Implementations in silicon don't much care, they can
check in parallel.  But implementing devices in
single-cpu firmware/software often adds a time for
bit-checking serially inline to the overall "command
overhead" time lost between Status In and Command Out.

More time gets lost than you might imagine, in devices
where code space is expensive, because the more
compact ways of coding such checks take more time.

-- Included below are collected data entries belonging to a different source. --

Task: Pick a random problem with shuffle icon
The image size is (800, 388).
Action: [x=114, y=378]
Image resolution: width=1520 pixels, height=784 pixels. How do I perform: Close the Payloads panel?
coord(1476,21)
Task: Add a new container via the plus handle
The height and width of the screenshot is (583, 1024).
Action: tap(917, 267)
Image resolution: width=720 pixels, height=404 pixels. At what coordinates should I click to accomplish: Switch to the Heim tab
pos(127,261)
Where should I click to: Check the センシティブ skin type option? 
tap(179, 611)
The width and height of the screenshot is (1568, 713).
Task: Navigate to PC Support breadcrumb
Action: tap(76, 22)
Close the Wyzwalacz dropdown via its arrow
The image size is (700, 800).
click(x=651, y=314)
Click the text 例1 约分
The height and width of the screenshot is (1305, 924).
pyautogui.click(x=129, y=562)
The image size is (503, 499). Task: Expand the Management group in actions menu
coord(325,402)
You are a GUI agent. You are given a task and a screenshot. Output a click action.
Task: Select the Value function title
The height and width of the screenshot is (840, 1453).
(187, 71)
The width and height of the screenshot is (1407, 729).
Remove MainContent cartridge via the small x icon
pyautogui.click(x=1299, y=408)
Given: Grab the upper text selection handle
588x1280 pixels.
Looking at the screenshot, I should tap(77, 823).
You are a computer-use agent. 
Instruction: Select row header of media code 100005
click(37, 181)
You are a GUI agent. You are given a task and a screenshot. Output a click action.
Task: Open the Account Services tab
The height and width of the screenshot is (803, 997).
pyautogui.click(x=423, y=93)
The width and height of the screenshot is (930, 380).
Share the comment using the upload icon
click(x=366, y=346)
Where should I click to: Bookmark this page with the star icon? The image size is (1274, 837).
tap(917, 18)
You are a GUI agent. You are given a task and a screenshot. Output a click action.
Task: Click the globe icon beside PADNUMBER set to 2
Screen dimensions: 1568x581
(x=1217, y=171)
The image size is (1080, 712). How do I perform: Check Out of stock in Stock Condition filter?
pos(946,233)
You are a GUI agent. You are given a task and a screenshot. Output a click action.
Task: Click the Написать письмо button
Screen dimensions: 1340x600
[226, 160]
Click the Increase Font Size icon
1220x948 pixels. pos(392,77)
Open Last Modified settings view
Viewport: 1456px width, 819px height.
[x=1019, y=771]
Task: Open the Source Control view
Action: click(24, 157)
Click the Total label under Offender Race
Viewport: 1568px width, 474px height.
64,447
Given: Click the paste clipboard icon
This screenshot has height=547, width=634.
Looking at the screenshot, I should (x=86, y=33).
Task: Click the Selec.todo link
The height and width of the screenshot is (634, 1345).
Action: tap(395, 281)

--- 4. "Reserved" when not peer to peer

I'm not sure if this Send Conservative, Accept Liberal
principle holds up well when not all hosts and devices
are created equal.

I know in Atapi I've seen new hosts from Microsoft
want old devices to understand such new bits as the
byte 7:8 BlockDescriptorLength in op x55 ModeSelect10

Those bits are "new" if we remember they were
"reserved" in the SFF 8020i made prominent by
Microsoft's WHQL PC '9X specifications.

As far as I know, there is no usable protocol i.e. no
Microsoft-supported protocol, for the device to say it
doesn't understand the new bits.  There may be some
paper protocols.

Bottom line, Microsoft's new Atapi hosts don't just
plain work with those old devices.  Another
unfairness here is that some of these devices have
their code in Rom, or at least Otp.  The host could
change to cooperate, no matter how wrong the device
is, but changing the device involves economically
impractical physical disassembly & reassembly.

--- 5. Conclusion

Indeed I wonder:

What do T10 folk think "reserved" does mean?